◆ **Problem statement**:
Transcribe exactly the lines from the one containing "Where should I click to: Check" through the end of the data, both included. Leave out pictures.

════════

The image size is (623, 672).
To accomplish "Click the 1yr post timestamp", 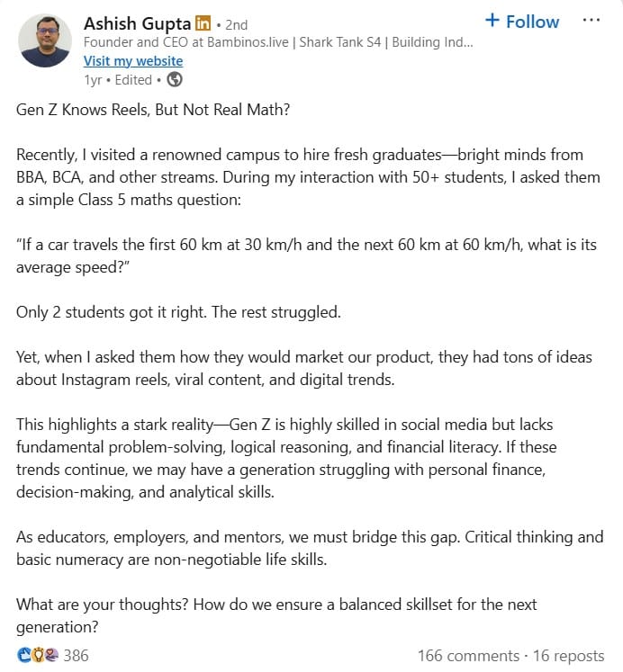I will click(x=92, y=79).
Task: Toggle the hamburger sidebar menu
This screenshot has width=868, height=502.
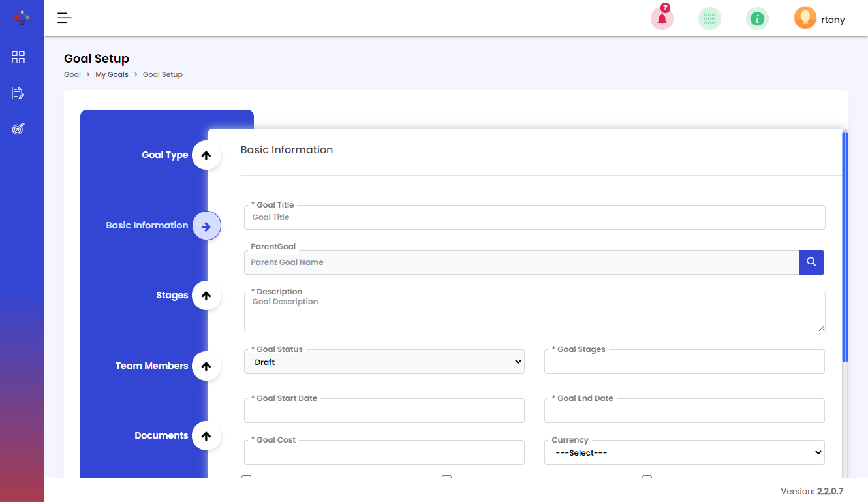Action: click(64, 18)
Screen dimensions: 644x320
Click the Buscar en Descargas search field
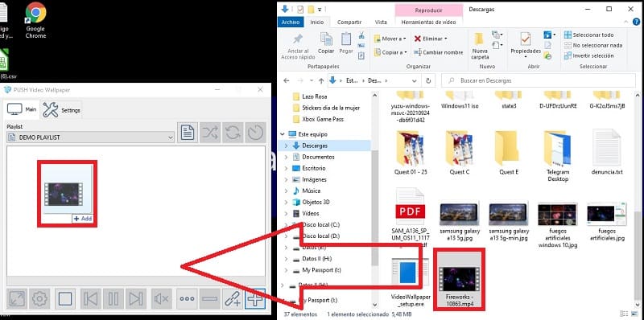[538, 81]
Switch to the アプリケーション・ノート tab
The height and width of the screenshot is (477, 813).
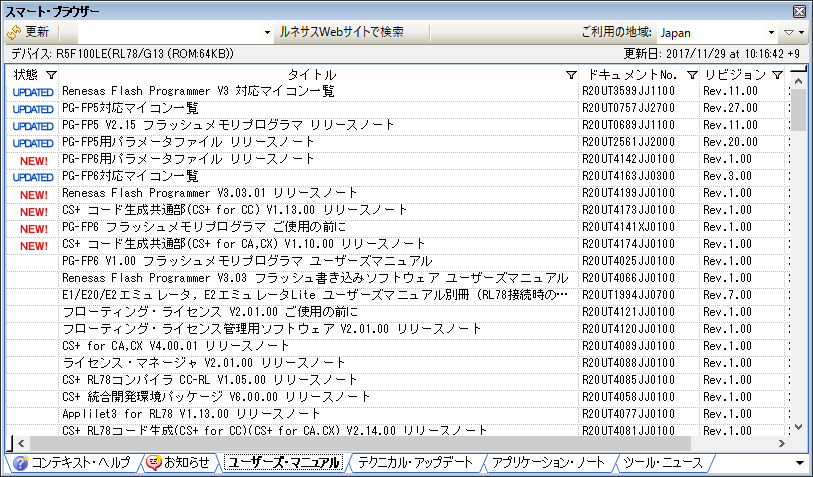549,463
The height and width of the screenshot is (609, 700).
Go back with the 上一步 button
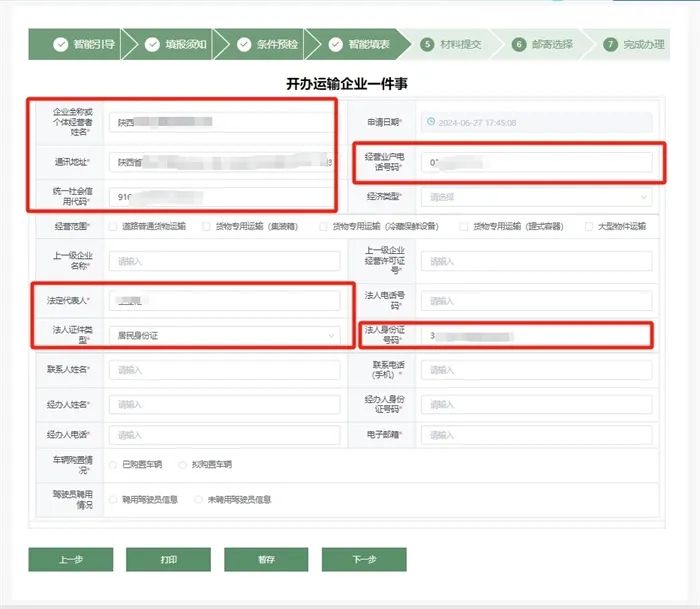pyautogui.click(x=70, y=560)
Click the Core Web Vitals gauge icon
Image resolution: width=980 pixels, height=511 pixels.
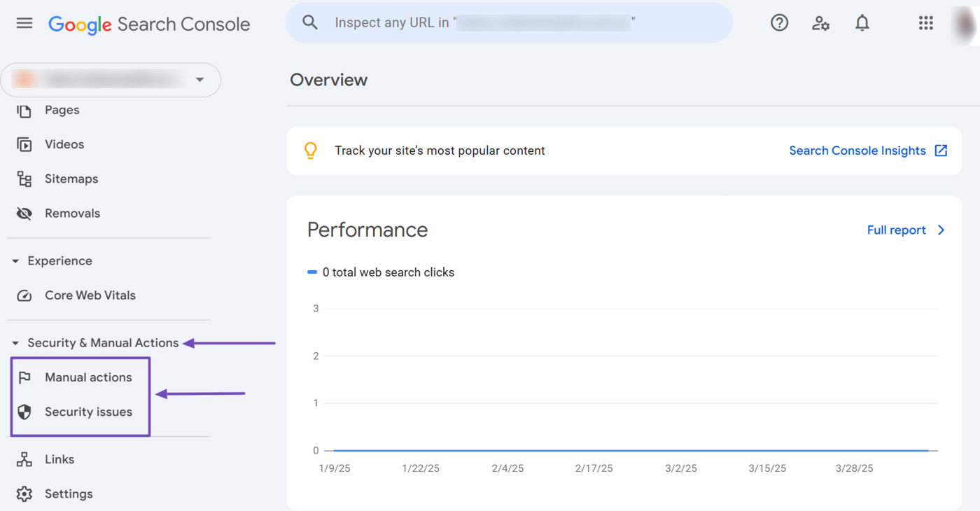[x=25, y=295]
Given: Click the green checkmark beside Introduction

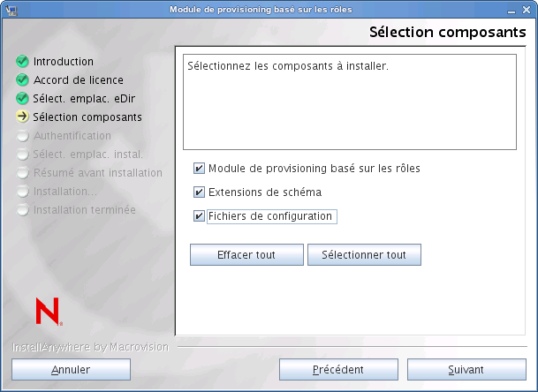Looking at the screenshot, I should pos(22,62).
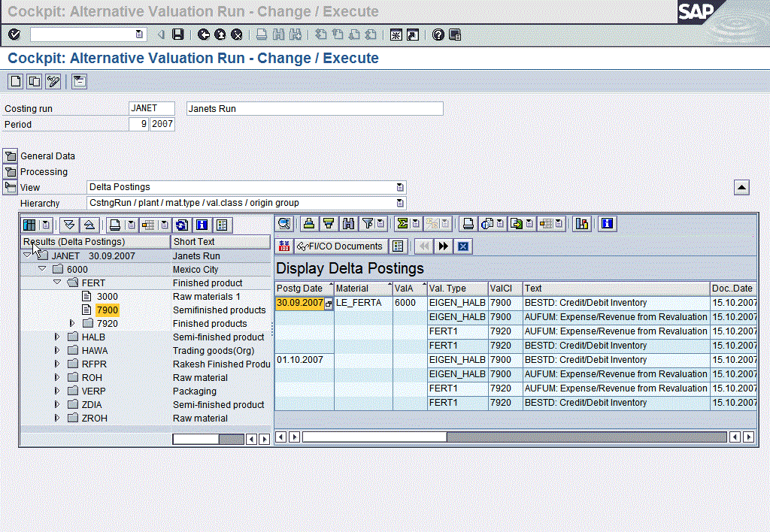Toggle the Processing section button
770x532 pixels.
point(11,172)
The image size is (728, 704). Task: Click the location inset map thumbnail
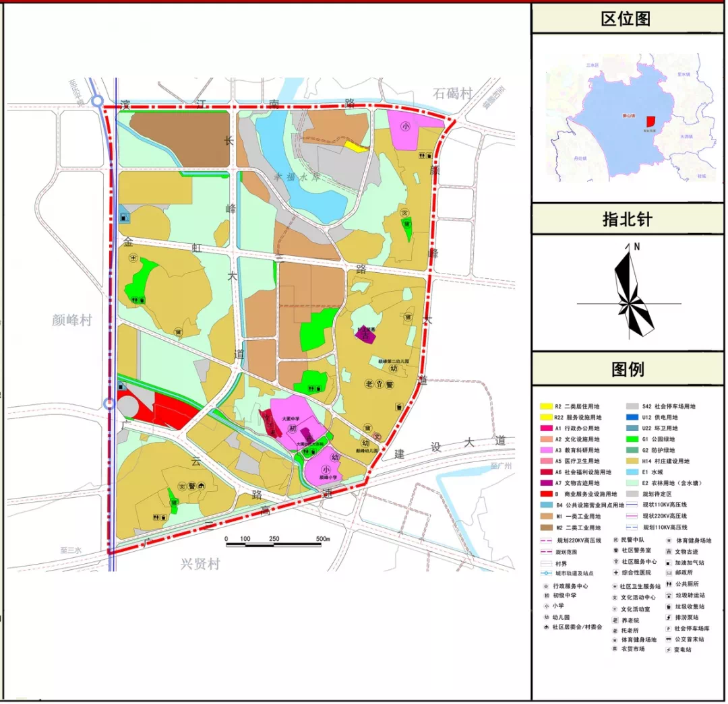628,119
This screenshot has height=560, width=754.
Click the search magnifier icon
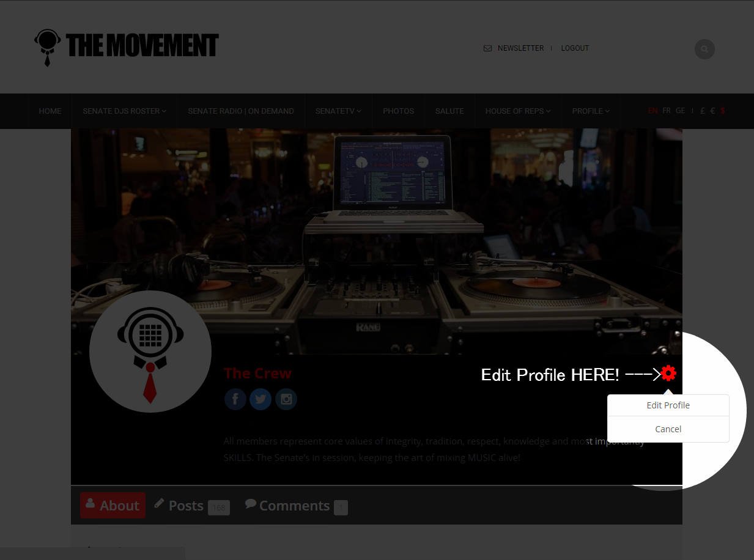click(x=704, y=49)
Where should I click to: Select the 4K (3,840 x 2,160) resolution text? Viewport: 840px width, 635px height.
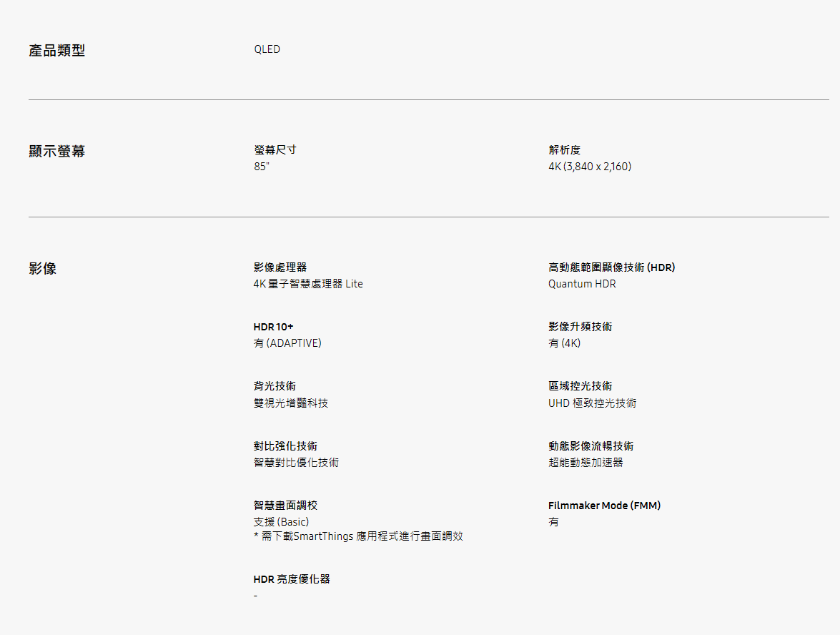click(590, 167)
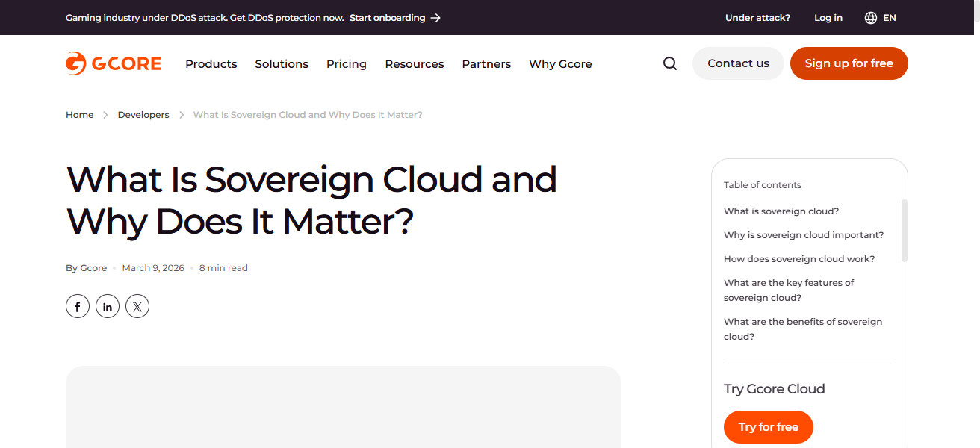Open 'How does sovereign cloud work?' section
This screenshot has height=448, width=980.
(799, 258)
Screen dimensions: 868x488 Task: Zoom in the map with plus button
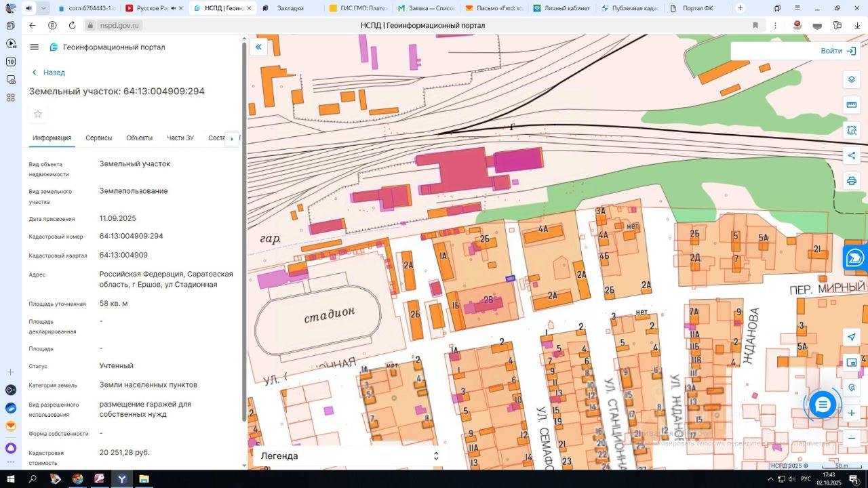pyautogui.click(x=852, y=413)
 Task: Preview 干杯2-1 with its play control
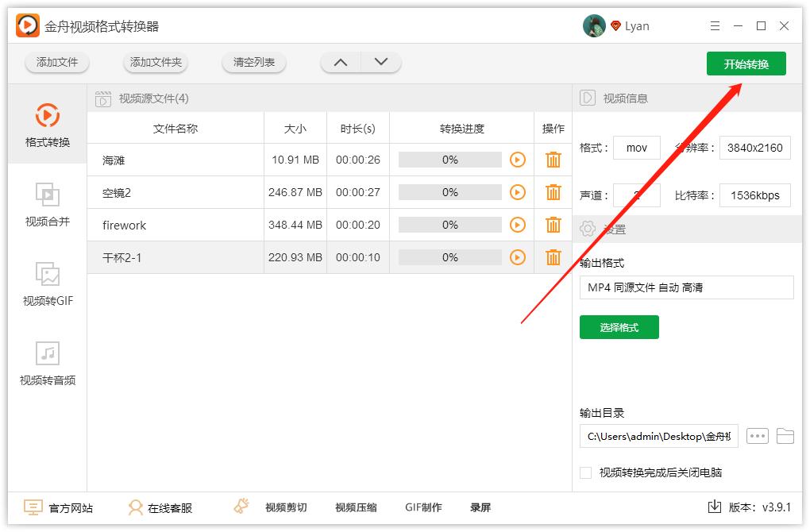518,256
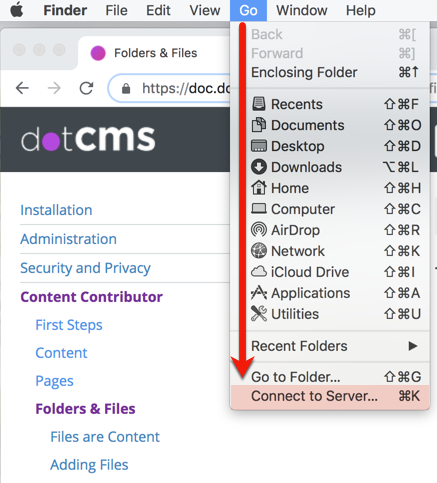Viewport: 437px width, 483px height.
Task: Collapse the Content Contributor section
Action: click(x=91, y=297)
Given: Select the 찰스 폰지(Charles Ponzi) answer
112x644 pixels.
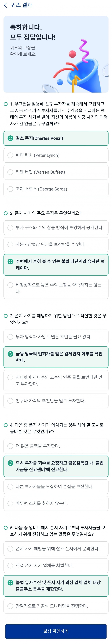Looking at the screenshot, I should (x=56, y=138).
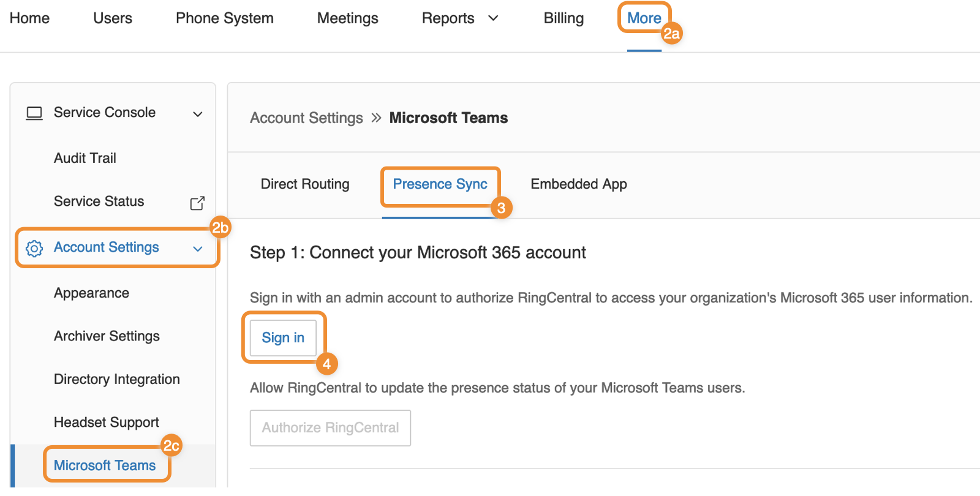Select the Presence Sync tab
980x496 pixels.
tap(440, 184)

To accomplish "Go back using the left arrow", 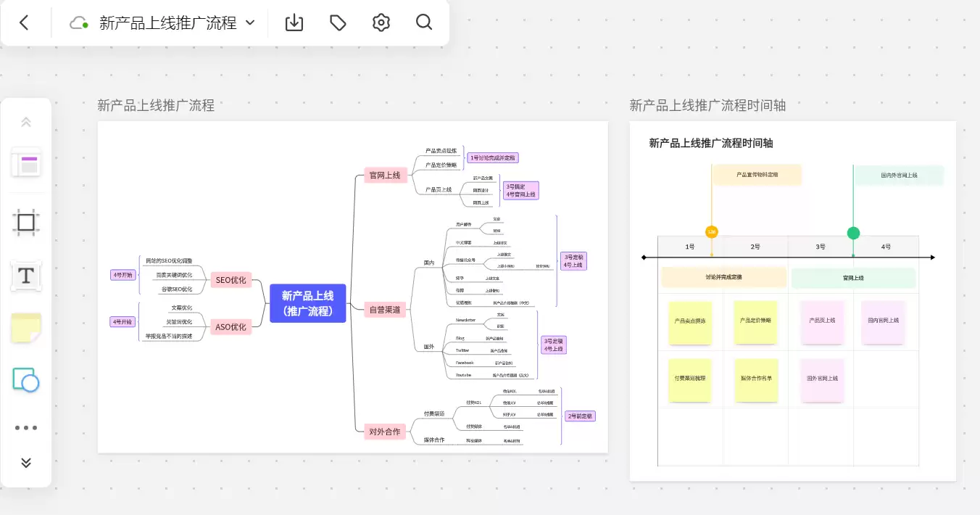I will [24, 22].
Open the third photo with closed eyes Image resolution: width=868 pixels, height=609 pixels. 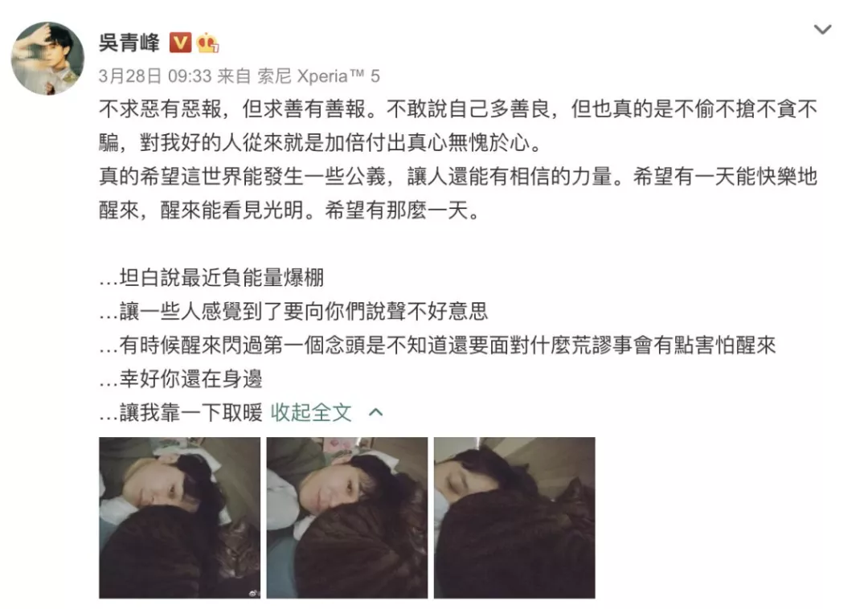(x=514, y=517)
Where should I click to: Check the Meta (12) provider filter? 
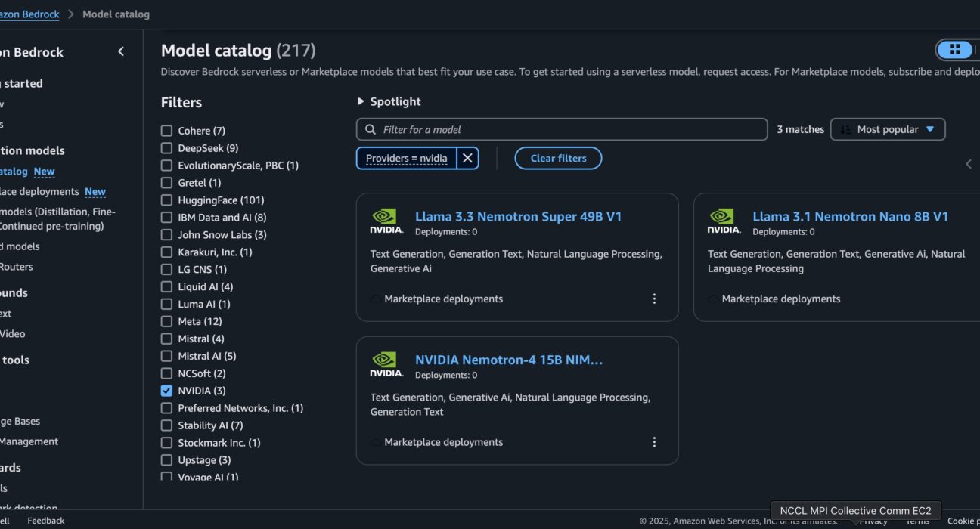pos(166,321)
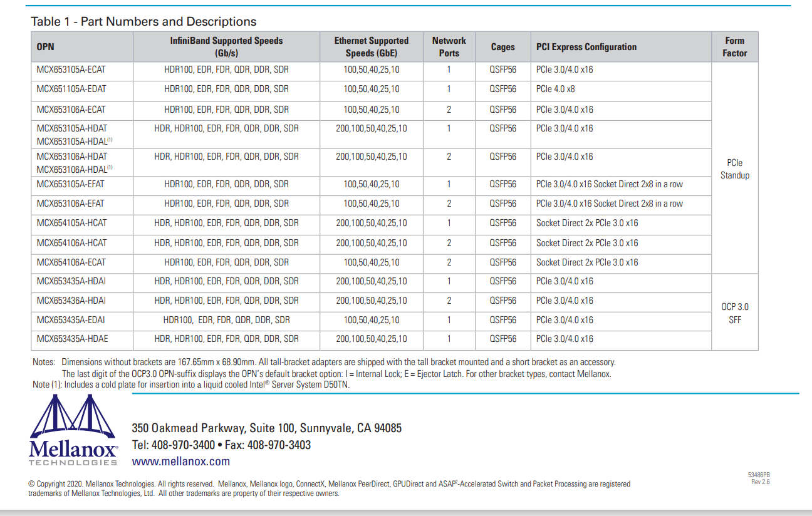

════════

◆ **Written response**:
Where should I click to: Check the Meta (12) provider filter? 
pos(166,321)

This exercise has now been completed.